The 24 and 32-bit choices requires two reads from the receive data register while using 16-bits of data in a 32-bit frame requires only 1 read and the second 16-bits are automatically set to zero. For this test I selected 16-bits in a 32-bit frame.

The code is very simple when using the provide blocking call to receive I2S data. The call is made to HAL_I2S_Receive, which takes the I2S handle pointer created by the auto code generation tools when configuring the processor, a pointer to a data buffer, the number of samples, and a timeout value. Since the I2S interface is designed for a left and right channel, 2 samples are selected.

  /* Infinite loop */
  /* USER CODE BEGIN WHILE */
  while (1)
  {
    /* USER CODE END WHILE */

    /* USER CODE BEGIN 3 */
	volatile HAL_StatusTypeDef result = HAL_I2S_Receive(&hi2s1, (uint16_t *)&dataIn[0], 2, 100);
	if(result != HAL_OK) {
		printf("Error Code %08lX\n", HAL_I2S_GetError(&hi2s1));
	}
  }
  /* USER CODE END 3 */

Below is a screen shot showing the Live Expressions window for the data buffer. Note that dataIn[0] is our left channel and dataIn[1] is our right channel and is always 0 since we don’t have a another sensor attached.

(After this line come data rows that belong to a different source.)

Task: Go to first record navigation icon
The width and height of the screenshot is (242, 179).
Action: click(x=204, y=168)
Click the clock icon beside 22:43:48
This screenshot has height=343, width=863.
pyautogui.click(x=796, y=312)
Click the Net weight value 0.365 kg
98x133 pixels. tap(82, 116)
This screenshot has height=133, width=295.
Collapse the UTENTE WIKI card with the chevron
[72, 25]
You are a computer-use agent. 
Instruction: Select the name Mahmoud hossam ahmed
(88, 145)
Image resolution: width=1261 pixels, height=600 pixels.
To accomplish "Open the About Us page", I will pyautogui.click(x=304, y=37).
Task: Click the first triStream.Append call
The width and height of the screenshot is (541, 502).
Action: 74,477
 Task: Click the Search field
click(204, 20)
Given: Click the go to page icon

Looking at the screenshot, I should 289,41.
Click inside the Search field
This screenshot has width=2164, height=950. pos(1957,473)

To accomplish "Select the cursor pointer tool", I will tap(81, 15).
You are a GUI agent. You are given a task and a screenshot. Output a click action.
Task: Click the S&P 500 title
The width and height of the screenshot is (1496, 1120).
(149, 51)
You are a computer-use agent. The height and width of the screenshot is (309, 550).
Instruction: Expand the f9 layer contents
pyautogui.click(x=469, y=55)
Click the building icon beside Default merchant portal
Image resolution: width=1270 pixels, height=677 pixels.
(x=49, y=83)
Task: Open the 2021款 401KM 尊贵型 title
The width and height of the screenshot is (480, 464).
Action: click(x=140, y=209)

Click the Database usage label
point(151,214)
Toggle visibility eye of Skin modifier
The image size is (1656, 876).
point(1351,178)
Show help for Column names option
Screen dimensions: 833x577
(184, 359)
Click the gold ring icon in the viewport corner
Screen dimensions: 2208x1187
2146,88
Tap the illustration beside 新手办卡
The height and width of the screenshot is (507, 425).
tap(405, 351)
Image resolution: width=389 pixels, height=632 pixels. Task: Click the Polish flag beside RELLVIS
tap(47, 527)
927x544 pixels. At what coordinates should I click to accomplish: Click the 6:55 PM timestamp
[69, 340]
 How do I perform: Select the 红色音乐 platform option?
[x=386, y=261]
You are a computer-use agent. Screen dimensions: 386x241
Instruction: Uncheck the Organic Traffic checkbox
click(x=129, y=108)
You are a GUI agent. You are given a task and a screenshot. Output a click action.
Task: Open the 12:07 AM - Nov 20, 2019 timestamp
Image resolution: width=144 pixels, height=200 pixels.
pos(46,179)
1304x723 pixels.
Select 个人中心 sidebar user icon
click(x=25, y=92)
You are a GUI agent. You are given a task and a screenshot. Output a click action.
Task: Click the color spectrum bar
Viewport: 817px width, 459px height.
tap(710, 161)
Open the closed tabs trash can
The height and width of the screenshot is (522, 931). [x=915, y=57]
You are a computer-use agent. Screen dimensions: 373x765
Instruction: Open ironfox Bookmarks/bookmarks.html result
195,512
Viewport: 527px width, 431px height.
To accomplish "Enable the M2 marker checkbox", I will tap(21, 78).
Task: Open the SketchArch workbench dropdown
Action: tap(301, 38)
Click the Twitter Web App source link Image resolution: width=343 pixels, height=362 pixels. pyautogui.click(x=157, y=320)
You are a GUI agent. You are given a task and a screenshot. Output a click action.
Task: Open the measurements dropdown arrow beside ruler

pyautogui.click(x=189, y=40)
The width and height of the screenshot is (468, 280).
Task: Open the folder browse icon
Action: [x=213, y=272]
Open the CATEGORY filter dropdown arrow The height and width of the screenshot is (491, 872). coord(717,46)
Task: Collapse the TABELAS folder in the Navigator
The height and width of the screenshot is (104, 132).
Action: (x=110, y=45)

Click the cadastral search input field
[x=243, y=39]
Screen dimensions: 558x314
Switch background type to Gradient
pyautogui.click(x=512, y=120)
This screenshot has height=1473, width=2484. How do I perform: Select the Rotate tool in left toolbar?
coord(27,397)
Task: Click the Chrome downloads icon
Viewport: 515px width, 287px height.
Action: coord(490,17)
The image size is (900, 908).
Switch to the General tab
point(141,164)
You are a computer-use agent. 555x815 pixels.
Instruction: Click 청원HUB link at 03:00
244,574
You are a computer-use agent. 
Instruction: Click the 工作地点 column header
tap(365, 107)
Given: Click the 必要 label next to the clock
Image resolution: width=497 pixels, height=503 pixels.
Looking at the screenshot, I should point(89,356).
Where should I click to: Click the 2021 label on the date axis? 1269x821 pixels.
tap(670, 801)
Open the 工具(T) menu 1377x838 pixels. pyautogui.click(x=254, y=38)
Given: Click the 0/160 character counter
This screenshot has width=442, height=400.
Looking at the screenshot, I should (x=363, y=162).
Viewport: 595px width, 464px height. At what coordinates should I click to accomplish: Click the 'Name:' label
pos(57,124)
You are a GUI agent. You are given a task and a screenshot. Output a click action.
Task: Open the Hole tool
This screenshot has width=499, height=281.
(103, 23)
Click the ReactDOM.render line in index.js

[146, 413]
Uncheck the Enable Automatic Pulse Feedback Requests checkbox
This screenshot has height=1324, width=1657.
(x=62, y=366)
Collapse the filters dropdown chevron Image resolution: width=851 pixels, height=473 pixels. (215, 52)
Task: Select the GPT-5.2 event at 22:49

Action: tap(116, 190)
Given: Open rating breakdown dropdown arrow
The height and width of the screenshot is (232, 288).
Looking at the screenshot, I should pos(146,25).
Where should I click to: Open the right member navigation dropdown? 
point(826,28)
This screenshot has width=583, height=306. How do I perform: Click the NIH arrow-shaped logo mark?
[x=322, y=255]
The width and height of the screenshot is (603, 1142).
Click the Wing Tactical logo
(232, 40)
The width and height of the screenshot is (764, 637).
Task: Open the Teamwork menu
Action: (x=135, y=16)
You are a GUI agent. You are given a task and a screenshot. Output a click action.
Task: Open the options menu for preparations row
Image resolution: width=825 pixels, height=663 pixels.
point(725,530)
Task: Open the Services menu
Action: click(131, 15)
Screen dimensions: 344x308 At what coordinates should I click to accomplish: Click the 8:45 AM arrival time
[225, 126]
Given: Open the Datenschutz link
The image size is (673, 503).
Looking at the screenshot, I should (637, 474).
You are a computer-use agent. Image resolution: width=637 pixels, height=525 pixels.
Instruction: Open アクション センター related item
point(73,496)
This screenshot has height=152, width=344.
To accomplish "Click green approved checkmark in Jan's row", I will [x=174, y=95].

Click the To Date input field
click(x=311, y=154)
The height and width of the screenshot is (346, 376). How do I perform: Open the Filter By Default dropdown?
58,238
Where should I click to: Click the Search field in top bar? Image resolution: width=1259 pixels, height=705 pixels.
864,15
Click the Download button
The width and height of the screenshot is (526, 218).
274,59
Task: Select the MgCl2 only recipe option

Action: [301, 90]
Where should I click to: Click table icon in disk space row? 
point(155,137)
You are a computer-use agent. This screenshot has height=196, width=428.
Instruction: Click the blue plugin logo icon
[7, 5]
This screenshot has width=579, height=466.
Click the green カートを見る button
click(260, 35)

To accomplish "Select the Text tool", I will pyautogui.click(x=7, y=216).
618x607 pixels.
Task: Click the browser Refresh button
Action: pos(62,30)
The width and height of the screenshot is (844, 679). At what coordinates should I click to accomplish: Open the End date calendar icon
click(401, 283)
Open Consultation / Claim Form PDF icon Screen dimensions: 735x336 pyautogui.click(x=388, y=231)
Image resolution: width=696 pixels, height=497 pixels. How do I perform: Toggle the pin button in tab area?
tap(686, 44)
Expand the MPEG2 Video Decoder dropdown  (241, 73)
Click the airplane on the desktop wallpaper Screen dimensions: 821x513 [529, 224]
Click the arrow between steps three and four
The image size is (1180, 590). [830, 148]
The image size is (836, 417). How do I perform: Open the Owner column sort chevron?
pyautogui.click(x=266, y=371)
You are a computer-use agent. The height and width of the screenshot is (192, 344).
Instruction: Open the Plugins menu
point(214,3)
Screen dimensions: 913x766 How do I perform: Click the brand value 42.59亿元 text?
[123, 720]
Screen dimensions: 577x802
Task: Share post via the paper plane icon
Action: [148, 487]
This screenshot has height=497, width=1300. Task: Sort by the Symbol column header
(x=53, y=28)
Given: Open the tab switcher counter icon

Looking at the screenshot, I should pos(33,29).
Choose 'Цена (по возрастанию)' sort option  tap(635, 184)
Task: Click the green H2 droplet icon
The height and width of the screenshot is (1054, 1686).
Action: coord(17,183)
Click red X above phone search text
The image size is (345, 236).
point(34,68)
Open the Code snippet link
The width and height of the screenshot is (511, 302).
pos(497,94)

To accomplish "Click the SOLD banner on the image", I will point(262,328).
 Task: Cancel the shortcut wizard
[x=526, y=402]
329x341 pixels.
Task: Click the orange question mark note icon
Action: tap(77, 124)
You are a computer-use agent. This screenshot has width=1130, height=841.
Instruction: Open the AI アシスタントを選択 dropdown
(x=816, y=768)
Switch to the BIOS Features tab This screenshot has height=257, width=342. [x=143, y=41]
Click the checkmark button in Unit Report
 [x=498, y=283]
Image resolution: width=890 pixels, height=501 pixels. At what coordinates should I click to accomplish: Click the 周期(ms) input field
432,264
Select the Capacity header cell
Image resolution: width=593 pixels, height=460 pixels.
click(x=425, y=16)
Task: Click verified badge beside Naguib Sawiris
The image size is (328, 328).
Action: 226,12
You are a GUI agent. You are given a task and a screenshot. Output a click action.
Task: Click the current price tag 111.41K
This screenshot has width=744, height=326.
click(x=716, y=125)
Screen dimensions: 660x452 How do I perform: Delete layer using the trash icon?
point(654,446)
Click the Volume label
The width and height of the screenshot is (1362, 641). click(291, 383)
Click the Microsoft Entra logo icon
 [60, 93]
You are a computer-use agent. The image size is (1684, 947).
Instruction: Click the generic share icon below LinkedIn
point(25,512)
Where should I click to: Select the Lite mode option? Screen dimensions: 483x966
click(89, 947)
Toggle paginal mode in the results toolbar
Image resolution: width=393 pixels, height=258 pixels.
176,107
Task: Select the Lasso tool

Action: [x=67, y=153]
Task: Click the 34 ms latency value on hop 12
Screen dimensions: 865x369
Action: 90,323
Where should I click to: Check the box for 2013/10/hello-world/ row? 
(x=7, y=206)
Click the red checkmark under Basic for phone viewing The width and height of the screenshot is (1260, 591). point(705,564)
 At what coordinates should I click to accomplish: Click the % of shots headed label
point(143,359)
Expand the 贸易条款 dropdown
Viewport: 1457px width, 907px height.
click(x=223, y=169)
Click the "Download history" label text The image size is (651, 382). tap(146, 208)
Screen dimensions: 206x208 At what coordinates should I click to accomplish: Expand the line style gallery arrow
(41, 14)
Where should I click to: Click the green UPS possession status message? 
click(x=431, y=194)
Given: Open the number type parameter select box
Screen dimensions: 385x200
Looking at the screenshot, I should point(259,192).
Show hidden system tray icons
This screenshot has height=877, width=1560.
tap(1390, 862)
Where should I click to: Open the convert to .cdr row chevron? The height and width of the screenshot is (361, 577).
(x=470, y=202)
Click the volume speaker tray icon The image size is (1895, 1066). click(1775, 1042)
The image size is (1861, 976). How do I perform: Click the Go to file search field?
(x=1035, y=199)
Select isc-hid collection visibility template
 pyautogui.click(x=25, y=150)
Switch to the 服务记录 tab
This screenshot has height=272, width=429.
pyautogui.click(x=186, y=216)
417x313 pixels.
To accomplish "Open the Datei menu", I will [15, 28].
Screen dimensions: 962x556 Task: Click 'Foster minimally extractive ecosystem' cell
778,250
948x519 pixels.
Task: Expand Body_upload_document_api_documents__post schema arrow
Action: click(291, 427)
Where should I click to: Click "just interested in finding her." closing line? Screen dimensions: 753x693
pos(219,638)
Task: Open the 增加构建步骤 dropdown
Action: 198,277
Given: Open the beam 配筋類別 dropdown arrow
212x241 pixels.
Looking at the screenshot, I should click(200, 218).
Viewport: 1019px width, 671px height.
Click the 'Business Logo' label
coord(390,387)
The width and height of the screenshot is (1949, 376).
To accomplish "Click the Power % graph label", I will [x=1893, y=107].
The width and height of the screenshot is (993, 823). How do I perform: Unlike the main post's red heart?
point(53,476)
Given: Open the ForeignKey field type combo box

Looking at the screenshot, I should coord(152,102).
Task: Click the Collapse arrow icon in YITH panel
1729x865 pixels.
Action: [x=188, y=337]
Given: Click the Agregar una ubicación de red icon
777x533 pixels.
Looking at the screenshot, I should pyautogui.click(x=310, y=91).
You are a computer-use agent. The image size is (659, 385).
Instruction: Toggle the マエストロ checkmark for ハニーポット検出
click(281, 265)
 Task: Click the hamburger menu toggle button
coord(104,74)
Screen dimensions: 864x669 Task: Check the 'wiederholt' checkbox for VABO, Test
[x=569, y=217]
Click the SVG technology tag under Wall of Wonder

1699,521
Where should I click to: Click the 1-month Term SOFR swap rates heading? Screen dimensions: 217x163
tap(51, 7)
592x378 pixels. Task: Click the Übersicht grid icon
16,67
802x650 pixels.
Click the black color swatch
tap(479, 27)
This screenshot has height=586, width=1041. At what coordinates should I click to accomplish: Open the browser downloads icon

From the single blocking read, there isn’t much time to processed the received I2S data. With two channels at 16kHz there is only 15.625 microseconds (16kHz x 4 16-bit words = 64kHz) before the next 16-bit data word is ready at the input SPI/I2S register. That is just 1,000 CPU clock cycles at 64MHz maximum clock rate. Just trying to convert the read integer to a string caused data overflow errors (sprintf is a very, very slow function). With an overflow error you miss some real-time data and the data may shift within the data buffer (i.e., left channel moved to dataIn[1]).

A safer approach to processing incoming audio stream data is to use DMA where data is read from the microphone and placed directly into memory without the CPU. The STM32 programming environment provides support for a continuous circular buffer with interrupt callbacks for buffer half full and completely full. The image below shows the DMA data buffer. Note that all right channel data is zero.

For the I2S DMA test I counted each buffer related interrupt and performed a timing analysis to verify continuous data was being read from the MEMS microphone at the realized audio sampling rate (slightly different than the desired audio rate due to processor clock tree).

Overall the STMicroelectronics STM32CubeIDE tool make the developer’s job easier with the hardware configuration interface and auto hardware abstraction layer (HAL) code and data structures generation.